Теперь император счел, что заручился достаточной поддержкой для издания эдикта, но за ночь на дверях ратуши и в других местах Вормса появились листовки с подписью: "Башмак!" Это был символ крестьянского бунта – деревянный башмак ремесленника против сапога знати. Уже целый век Германию сотрясали крестьянские волнения. Появившиеся в Вормсе листовки недвусмысленно намекали, что крестьяне восстанут, если Лютер будет осужден. Откуда возникли эти подметные письма, можно было лишь догадываться. Гуттен предположил, что их расклеивали паписты, чтобы дискредитировать лютеран, но Алеандр ровным счетом ничего не знал об источнике их появления. Как бы там ни было, Альбрехт Майнцский заметался. На рассвете Альбрехт ворвался в опочивальню императора, который лишь посмеялся над его страхами. Но Альбрехт не успокоился, а заручился поддержкой своего брата Иоахима, наиболее яростного противника Лютера. По настоянию этих двоих законодатели обратились к императору с просьбой предоставить Лютеру еще одну возможность защитить себя. Император ответил, что он не желает более иметь никаких дел с Лютером, но им дает три дня.
Затем в более узком кругу были предприняты попытки сломить Лютера. Не будучи столь драматичным, это испытание имело ничуть не меньшую значимость, чем публичные слушания. Для того, кто способен открыто противопоставить свое мнение многочисленному собранию, может оказаться куда труднее – если он не утратил способность чувствовать – сопротивляться мягким увещеваниям людей, стремящихся предотвратить раскол Германии и распри в Церкви. Во главе этой группы стоял Рихард Грейффенклаусский, архиепископ Трирский, хранитель цельнотканых одежд Христовых. Фридрих Мудрый уже давно предлагал его кандидатуру на роль арбитра. Он был связан как с некоторыми друзьями Лютера, так и с некоторыми его недругами, например, с герцогом 1еоргом.
В несколько иной форме возобновились предпринятые ранее Глапионом попытки склонить Лютера к частичному отречению. Лютеру поведали, что можно только приветствовать его выступления против торговцев индульгенциями, а разоблачения Рима в коррумпированности буквально согревают сердце. Лютер прекрасно писал о добрых деяниях и десяти заповедях, но трактат "О свободе христианина" подстрекает народ к отрицанию всяческого авторитета. Можно заметить, что на этот раз речь шла в основном не об опасности, таящейся в ниспровержении системы таинств "Вавилонского плена", но о предполагаемой угрозе общественному спокойствию, которую якобы несет с собой трактат о христианской свободе. Лютер отвечал, что ни о чем подобном он не помышлял, а наставлял повиноваться даже дурным правителям. Трир упрашивал его не разрывать цельнотканых одежд христианства. Лютер отвечал советом Гамалиила подождать и посмотреть – от Бога ли его учение или от человека. Лютеру напомнили, что его крушение повлечет за собой также и гибель Меланхтона. При этих словах глаза Лютера наполнились слезами. Но когда его попросили назвать имя судьи, решение которого он готов признать, Мартин, взяв себя в руки, отвечал, что он предпочел бы иметь судьей ребенка восьми-девяти лет от роду. "Папа, – заявил он, – не может быть судьей по вопросам, относящимся к Слову Божьему и вере. Христианин должен сам исследовать их и иметь собственное суждение". Комитет сообщил императору о постигшей его неудаче.

Исходные записи:
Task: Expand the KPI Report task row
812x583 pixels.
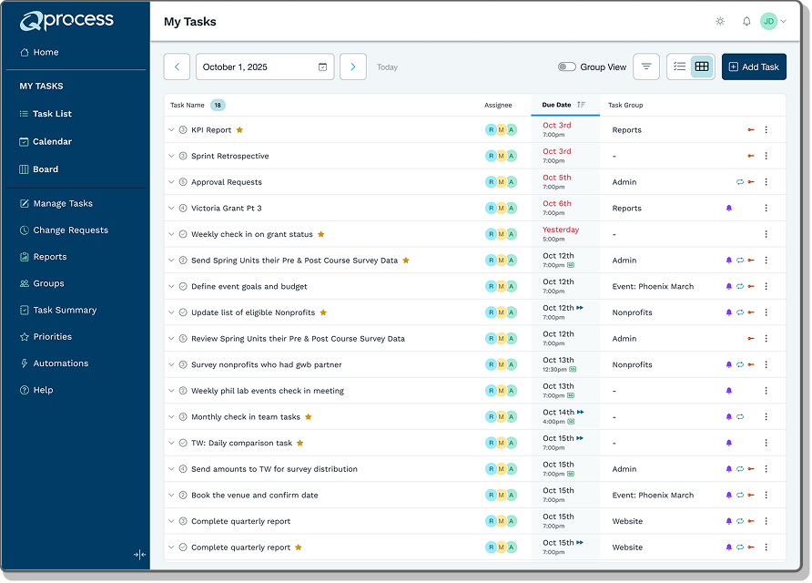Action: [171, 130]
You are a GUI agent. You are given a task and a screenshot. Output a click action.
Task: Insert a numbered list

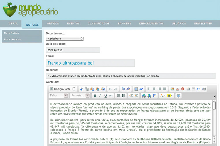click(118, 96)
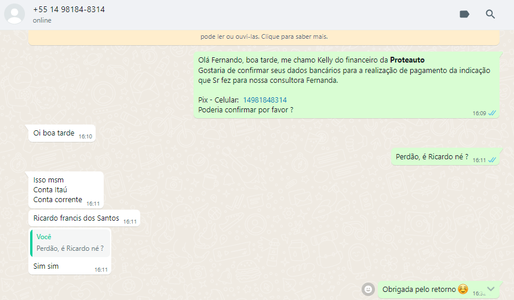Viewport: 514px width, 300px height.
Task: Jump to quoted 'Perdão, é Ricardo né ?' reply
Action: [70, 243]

* * *

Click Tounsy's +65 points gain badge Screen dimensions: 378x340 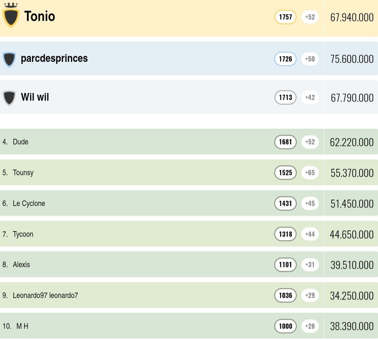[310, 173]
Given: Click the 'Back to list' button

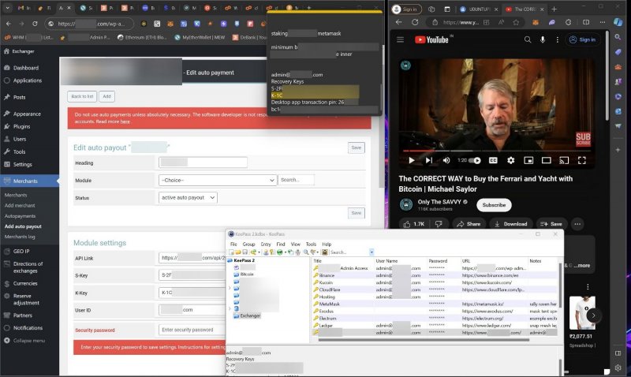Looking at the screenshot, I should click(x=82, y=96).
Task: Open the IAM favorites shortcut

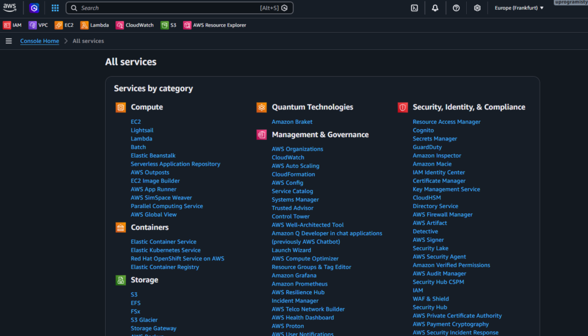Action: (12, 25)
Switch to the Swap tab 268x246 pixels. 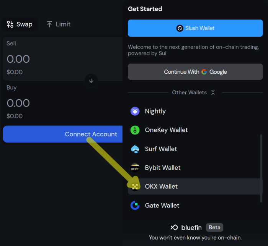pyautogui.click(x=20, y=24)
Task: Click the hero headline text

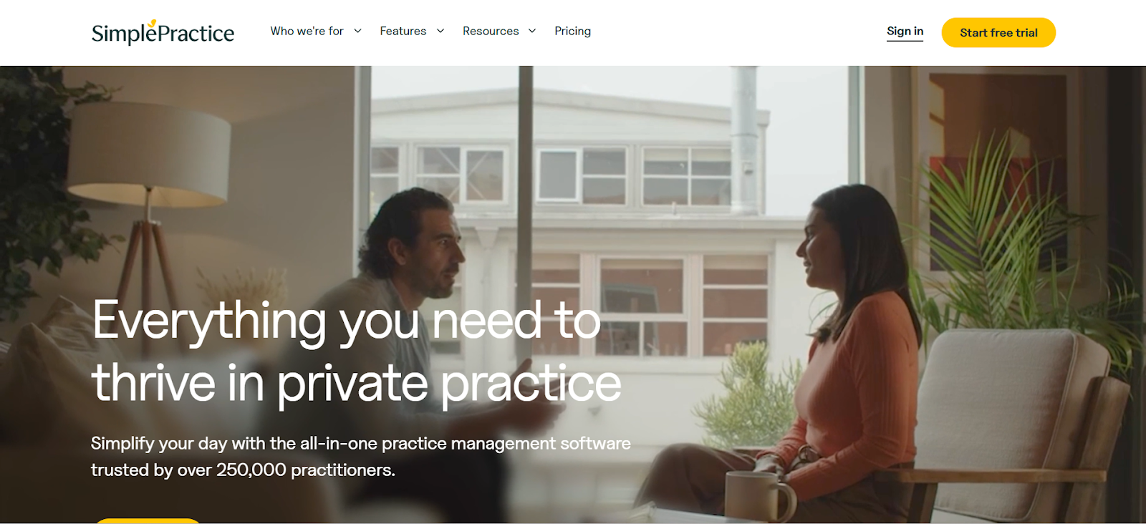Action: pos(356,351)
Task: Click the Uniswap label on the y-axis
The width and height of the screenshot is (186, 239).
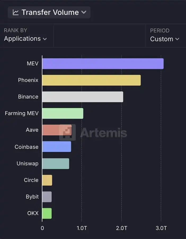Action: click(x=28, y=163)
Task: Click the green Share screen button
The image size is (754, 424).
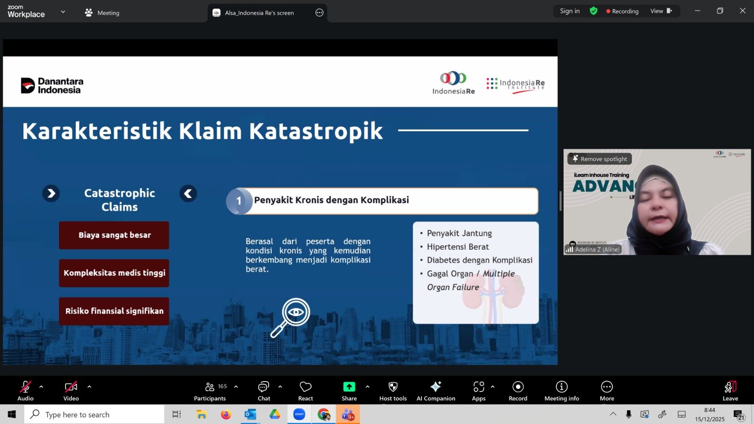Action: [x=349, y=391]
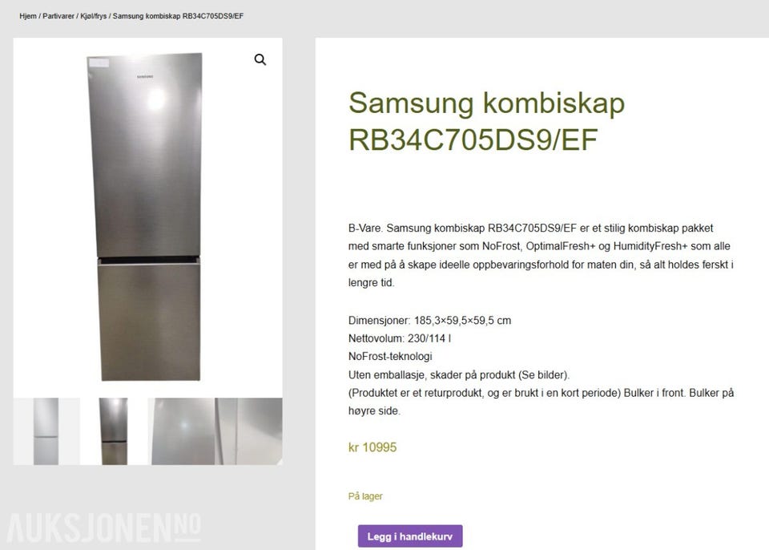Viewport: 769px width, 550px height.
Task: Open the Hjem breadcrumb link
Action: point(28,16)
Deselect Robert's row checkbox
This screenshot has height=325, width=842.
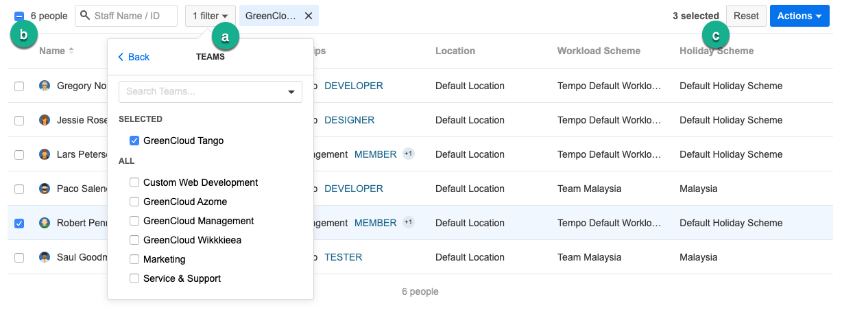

---

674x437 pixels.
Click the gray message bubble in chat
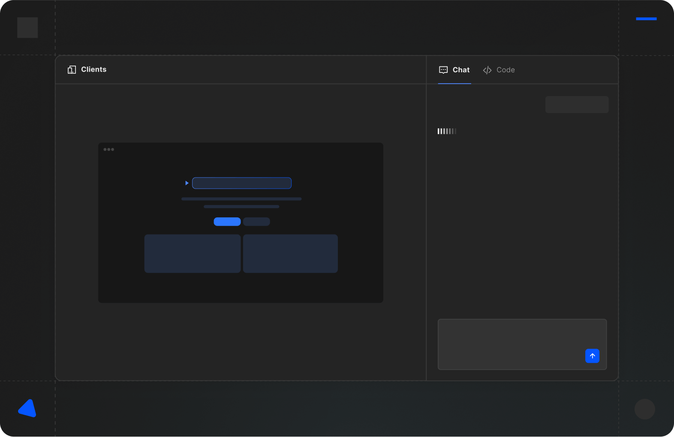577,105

Выполните задания:
1. Сократите абзац текста о Лютере в Вормсе, начинающийся словами «Затем в более узком кругу», сохранив его основные факты.
2. Ответьте на вопросы по тексту о Лютере в Вормсе:
(а) Символом чего была подпись «Башмак!» на листовках?
(б) Сколько дней император дал законодателям?
(в) Кого Лютер предпочел бы иметь судьей?
3. Продолжите текст о Лютере в Вормсе, начав сразу после его последнего предложения.

Ответы к заданиям:
1. Затем Лютера пытались сломить в узком кругу. Это испытание было не менее значимым, чем публичные слушания. Тому, кто способен открыто спорить с многочисленным собранием, может быть труднее противостоять мягким увещеваниям людей, стремящихся предотвратить раскол Германии и распри в Церкви. Эту группу возглавлял Рихард Грейффенклаусский, архиепископ Трирский, хранитель цельнотканых одежд Христовых. Фридрих Мудрый давно предлагал его на роль арбитра. Архиепископ был связан как с некоторыми друзьями Лютера, так и с некоторыми его недругами.

2.
(а) Символом крестьянского бунта: деревянного башмака ремесленника против сапога знати.
(б) Три дня.
(в) Ребенка восьми-девяти лет от роду.

3.
6 мая его высочество представил сократившемуся составу сейма последний проект Вормсского эдикта, который был подготовлен Алеандром. Лютер обвинялся в том, что, подобно проклятым Церковью богемцам, он отрицает семь таинств.
"Он опорочил брак, поносил исповедь и отверг тело и кровь нашего Господа. Согласно его учению, таинства зависят от веры принимающего их. Он язычник в своем провозглашении свободы воли. Этот дьявол в монашеском обличье собрал воедино древние ереси в одну зловонную лужу и присовокупил к ним еще и новые. Он отвергает власть ключей и подстрекает мирян омыть руки свои в крови духовенства. Его учение несет с собой бунт, раскол, войну, убийство, разбой, поджог и крушение христианства. Он живет, подобно зверю. Он сжег декреталии. Он равным образом презирает и отлучение от Церкви, и меч. Особенно он опасен гражданской, а не церковной власти. Мы всячески увещевали его, но он признает только авторитет Писания, которое истолковывает по своему усмотрению. Мы давали ему двадцать один день, исчисляя от 15 апреля. Ныне мы избрали законодателей. Лютера должно рассматривать как осужденного еретика [хотя булла о его отлучении от Церкви еще не была обнародована]. По истечении срока никто не имеет права укрывать его. Его последователи также должны быть осуждены. Книги его надлежит стереть из памяти человеческой".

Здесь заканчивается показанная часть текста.